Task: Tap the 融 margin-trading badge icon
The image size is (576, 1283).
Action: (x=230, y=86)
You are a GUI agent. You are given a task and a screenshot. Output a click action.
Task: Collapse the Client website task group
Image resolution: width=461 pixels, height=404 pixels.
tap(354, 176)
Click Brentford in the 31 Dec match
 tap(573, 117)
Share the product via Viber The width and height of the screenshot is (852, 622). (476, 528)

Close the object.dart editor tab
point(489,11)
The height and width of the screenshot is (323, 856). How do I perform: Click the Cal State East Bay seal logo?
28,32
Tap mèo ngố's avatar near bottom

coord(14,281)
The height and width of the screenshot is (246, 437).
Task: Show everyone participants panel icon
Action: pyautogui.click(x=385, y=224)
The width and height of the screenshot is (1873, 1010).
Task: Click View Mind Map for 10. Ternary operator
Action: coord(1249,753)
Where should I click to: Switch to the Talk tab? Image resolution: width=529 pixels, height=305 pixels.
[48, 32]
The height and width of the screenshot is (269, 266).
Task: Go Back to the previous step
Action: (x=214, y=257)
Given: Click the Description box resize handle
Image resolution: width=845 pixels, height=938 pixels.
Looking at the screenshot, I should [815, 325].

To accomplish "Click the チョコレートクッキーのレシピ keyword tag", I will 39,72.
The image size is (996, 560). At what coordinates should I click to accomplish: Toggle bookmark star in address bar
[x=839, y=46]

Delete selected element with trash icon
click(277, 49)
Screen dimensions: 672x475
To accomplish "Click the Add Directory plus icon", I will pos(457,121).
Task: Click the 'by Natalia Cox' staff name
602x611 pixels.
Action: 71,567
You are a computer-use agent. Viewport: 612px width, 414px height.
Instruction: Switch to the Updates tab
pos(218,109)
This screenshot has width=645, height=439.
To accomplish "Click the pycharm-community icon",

_ _ _ _

## Instructions for the task
Transcribe the entire listing above precisely.

## Reply
Task: Tap the 融 margin-trading badge icon
The image size is (576, 1283).
Action: (x=230, y=86)
You are a GUI agent. You are given a task and a screenshot. Output a click action.
Task: Collapse the Client website task group
Image resolution: width=461 pixels, height=404 pixels.
tap(354, 176)
Click Brentford in the 31 Dec match
 tap(573, 117)
Share the product via Viber The width and height of the screenshot is (852, 622). (476, 528)

Close the object.dart editor tab
point(489,11)
The height and width of the screenshot is (323, 856). How do I perform: Click the Cal State East Bay seal logo?
28,32
Tap mèo ngố's avatar near bottom

coord(14,281)
The height and width of the screenshot is (246, 437).
Task: Show everyone participants panel icon
Action: pyautogui.click(x=385, y=224)
The width and height of the screenshot is (1873, 1010).
Task: Click View Mind Map for 10. Ternary operator
Action: coord(1249,753)
Where should I click to: Switch to the Talk tab? Image resolution: width=529 pixels, height=305 pixels.
[48, 32]
The height and width of the screenshot is (269, 266).
Task: Go Back to the previous step
Action: (x=214, y=257)
Given: Click the Description box resize handle
Image resolution: width=845 pixels, height=938 pixels.
Looking at the screenshot, I should [815, 325].

To accomplish "Click the チョコレートクッキーのレシピ keyword tag", I will 39,72.
The image size is (996, 560). At what coordinates should I click to accomplish: Toggle bookmark star in address bar
[x=839, y=46]

Delete selected element with trash icon
click(277, 49)
Screen dimensions: 672x475
To accomplish "Click the Add Directory plus icon", I will pos(457,121).
Task: Click the 'by Natalia Cox' staff name
602x611 pixels.
Action: 71,567
You are a computer-use agent. Viewport: 612px width, 414px height.
Instruction: Switch to the Updates tab
pos(218,109)
This screenshot has width=645, height=439.
To accomplish "Click the pycharm-community icon",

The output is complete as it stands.